Matthew Kay 12/7/2021
Libraries needed:
library(ggplot2)
library(purrr)
library(dplyr)
library(tidyr)
library(forcats)
library(broom)
library(ggdist)
We’ll generate data from a bunch of hypothetical original experiments (orig) and replications (rep) and then calculate three replication criteria:
- Is the replication effect in the 95% CI of the original?
- Is the original effect in the 95% CI of the replication?
- Is the replication effect in the 95% prediction interval of the original?

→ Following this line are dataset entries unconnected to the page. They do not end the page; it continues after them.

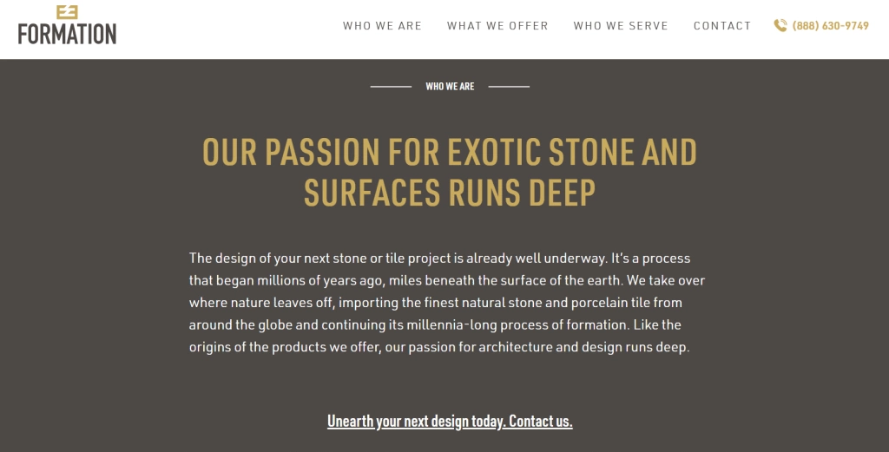Go to the "Who We Serve" menu item
Screen dimensions: 889x452
pos(621,26)
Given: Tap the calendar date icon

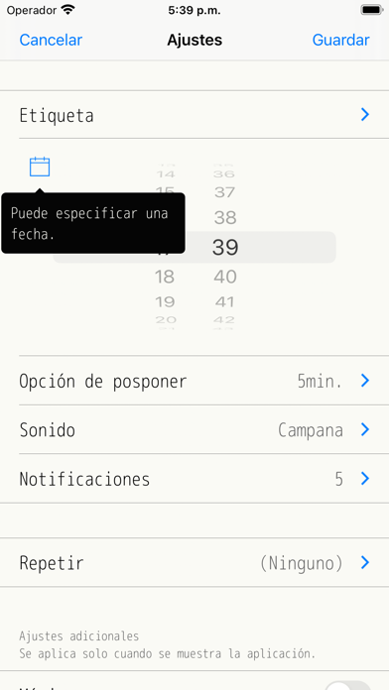Looking at the screenshot, I should pyautogui.click(x=40, y=167).
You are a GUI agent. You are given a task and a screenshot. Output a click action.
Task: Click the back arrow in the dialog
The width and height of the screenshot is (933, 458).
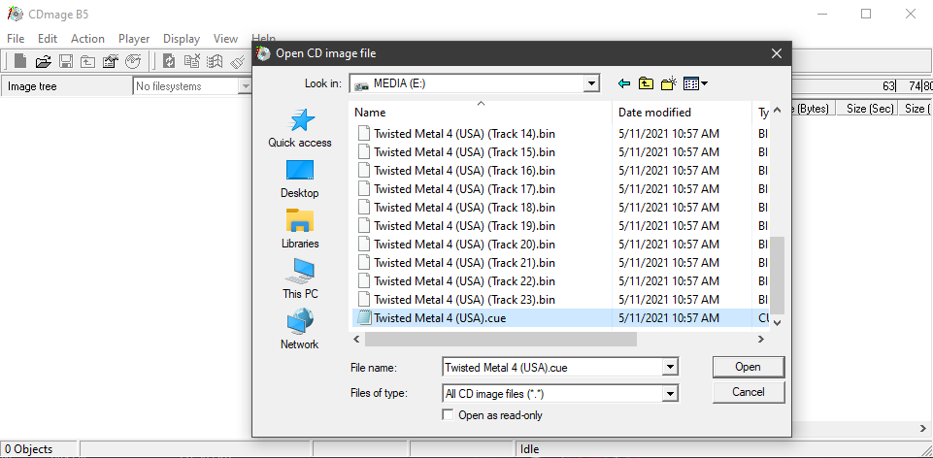624,84
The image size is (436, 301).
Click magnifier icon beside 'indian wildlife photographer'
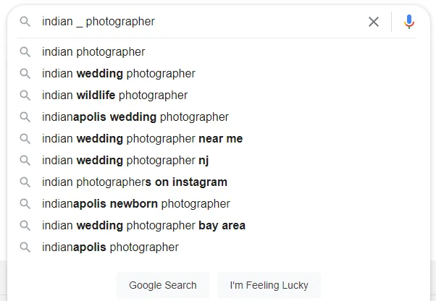[25, 96]
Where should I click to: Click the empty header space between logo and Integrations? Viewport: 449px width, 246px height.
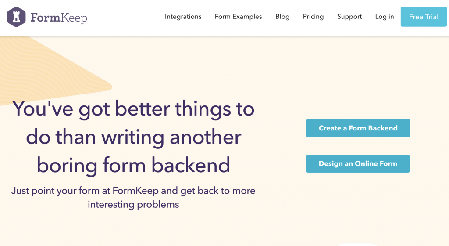coord(126,17)
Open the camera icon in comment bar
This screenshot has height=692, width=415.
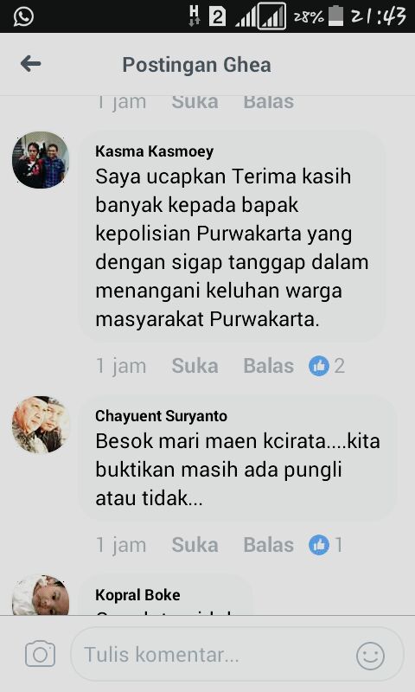pyautogui.click(x=40, y=654)
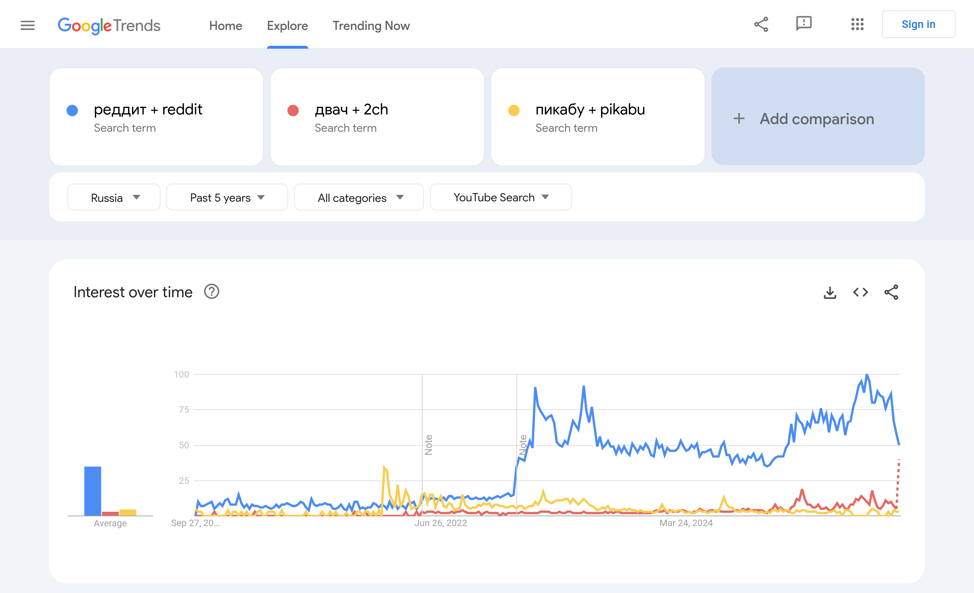The image size is (974, 593).
Task: Expand the Russia region dropdown
Action: 114,197
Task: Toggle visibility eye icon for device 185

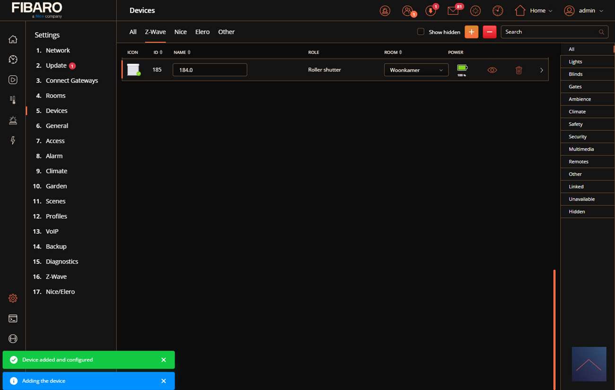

We’ll do this at several sample sizes, always assuming the replication has a sample size of 100 (for simplicity):
set.seed(1234)
exp_per_sample_size = 10000
sample_size = round(seq(20, 100, length.out = 10))
rep_sample_size = 100
results = expand.grid(
exp = 1:exp_per_sample_size,
sample_size = sample_size
) %>%
# convert to tibble so that nested data frames don't complain
as_tibble() %>%
# generate data
mutate(
orig = map_dfr(sample_size, \(n) {
x = rnorm(n)
result = tidy(t.test(x))
# add on replication prediction intervals
# (Spence and Stanley 2016, https://doi.org/10.1371/journal.pone.0162874)
var = var(x)
pi_plusminus = qt(.975, n - 1) * sqrt(var/n + var/rep_sample_size)
result %>% mutate(
pi.low = estimate - pi_plusminus,
pi.high = estimate + pi_plusminus
)
}),
rep = map_dfr(sample_size, \(n) tidy(t.test(rnorm(rep_sample_size))))
) %>%
# calculate the three criteria
mutate(
rep_in_orig = orig$conf.low <= rep$estimate & rep$estimate <= orig$conf.high,
orig_in_rep = rep$conf.low <= orig$estimate & orig$estimate <= rep$conf.high,
rep_in_pi = orig$pi.low <= rep$estimate & rep$estimate <= orig$pi.high
)
results_summary = results %>%
group_by(sample_size) %>%
summarise(across(rep_in_orig:rep_in_pi, mean))
results_summary
## # A tibble: 10 x 4
## sample_size rep_in_orig orig_in_rep rep_in_pi
## <dbl> <dbl> <dbl> <dbl>
## 1 20 0.931 0.579 0.952
## 2 29 0.918 0.647 0.949
## 3 38 0.901 0.692 0.949
## 4 47 0.894 0.729 0.95
## 5 56 0.888 0.761 0.950
## 6 64 0.875 0.787 0.949
## 7 73 0.864 0.801 0.949
## 8 82 0.851 0.810 0.946
## 9 91 0.845 0.823 0.948
## 10 100 0.832 0.834 0.950
Plotting these, criteria that are well-calibrated should be at 95% and not be sensitive to sample size:
results_summary %>%
pivot_longer(rep_in_orig:rep_in_pi, names_to = "Criterion", values_to = "proportion") %>%
mutate(Criterion = fct_rev(fct_recode(Criterion,
"Original in rep 95% CI" = "orig_in_rep",
"Rep in original 95% CI" = "rep_in_orig",
"Rep in 95% predictive interval" = "rep_in_pi"
))) %>%
ggplot(aes(x = sample_size, y = proportion, color = Criterion)) +
geom_line(size = 1) +
xlab("Original sample size") +
ylab("Proportion of\nreplications\nmatching each\ncriterion") +
ggtitle(
'Judging replication "success"',
'Original and replication samples drawn from the same Gaussian\ndistribution with a replication sample size of 100') +
scale_y_continuous(limits = c(0, 1), breaks = seq(0, 1, by = 0.1)) +
theme_ggdist() +
axis_titles_bottom_left() +
theme(
axis.title.y = element_text(hjust = 1),
panel.grid.major = element_line(color = "gray95"),
legend.justification = c(0,1)
) +
coord_cartesian(expand = FALSE, clip = "off") +
scale_color_brewer(palette = "Set2")
We can see that the only one that we can consistently judge replication success with is whether the replication effect is in the 95% predictive interval.